-------- MATERIAL FOR THIS EXERCISE --------

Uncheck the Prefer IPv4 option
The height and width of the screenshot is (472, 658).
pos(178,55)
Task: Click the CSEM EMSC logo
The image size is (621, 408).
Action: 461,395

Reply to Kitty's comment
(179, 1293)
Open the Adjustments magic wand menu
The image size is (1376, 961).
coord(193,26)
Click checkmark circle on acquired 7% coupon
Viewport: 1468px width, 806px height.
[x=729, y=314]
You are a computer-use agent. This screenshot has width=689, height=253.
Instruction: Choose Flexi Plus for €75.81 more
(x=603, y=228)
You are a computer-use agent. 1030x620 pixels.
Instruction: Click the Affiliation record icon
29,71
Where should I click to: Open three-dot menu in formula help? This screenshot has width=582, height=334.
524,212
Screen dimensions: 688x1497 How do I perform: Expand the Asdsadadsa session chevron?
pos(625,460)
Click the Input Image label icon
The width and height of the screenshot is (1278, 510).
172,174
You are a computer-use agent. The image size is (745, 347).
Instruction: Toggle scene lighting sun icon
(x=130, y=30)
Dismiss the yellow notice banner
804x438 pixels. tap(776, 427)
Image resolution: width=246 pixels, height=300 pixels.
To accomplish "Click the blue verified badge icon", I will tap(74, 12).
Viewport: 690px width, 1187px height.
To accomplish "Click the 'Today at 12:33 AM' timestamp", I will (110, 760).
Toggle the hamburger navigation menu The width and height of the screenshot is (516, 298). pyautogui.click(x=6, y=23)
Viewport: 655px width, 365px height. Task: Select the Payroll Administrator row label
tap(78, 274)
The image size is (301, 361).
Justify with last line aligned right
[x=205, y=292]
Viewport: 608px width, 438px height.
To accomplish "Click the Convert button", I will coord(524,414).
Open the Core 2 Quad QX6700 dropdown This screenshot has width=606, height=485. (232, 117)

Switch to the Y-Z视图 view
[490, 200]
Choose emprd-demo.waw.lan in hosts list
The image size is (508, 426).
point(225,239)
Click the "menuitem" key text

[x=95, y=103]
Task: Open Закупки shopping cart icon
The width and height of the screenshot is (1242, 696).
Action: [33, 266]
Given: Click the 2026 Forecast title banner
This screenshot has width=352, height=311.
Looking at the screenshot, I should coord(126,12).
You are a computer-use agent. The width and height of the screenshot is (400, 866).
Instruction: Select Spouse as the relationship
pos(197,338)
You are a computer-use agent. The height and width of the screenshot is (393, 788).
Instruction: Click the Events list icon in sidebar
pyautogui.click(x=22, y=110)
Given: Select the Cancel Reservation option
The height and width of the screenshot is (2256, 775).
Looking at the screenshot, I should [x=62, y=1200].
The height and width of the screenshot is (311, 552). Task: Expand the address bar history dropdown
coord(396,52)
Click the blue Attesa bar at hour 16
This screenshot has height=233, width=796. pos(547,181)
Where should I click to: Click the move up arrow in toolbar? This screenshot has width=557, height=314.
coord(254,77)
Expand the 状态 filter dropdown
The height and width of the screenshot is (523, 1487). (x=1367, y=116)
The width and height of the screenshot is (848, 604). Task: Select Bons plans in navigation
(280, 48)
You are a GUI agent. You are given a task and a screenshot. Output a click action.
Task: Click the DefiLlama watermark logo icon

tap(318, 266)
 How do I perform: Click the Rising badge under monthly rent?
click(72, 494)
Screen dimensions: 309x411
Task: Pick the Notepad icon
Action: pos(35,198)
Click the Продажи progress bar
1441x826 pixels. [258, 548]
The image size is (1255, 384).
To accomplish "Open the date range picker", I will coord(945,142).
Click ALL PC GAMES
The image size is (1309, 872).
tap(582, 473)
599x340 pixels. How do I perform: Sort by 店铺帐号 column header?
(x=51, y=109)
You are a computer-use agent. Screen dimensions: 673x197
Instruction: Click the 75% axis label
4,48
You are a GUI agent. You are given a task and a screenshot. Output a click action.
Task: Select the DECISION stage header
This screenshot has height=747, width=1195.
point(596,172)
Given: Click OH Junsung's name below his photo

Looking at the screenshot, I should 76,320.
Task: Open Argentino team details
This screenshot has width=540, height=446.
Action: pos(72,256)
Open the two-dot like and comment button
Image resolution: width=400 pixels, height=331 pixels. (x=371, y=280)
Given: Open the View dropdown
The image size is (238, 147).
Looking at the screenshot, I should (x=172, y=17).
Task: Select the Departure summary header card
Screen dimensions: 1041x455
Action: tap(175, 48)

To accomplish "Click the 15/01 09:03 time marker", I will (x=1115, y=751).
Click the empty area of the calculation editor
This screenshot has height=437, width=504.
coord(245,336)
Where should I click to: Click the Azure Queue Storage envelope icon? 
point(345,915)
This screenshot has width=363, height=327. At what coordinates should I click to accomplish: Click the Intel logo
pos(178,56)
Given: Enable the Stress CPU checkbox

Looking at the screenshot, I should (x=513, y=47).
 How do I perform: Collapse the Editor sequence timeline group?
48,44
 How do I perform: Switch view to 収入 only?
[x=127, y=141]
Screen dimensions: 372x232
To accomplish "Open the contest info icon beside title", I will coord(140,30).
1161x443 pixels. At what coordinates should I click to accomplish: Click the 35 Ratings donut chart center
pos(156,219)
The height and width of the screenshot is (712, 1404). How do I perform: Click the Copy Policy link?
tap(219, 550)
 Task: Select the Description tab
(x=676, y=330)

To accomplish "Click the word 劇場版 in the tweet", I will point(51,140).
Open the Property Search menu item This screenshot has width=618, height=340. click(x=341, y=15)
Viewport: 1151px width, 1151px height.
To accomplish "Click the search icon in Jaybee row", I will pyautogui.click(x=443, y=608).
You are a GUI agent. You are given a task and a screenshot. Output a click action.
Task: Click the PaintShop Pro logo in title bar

--------

== WHAT IS BEING ASKED ==
Please pull out every line of the material above that contains the word "comment". Case counts, so match capital and lowercase letters precisely.

== COMPLETED TASK ==
Reply to Kitty's comment
Open the two-dot like and comment button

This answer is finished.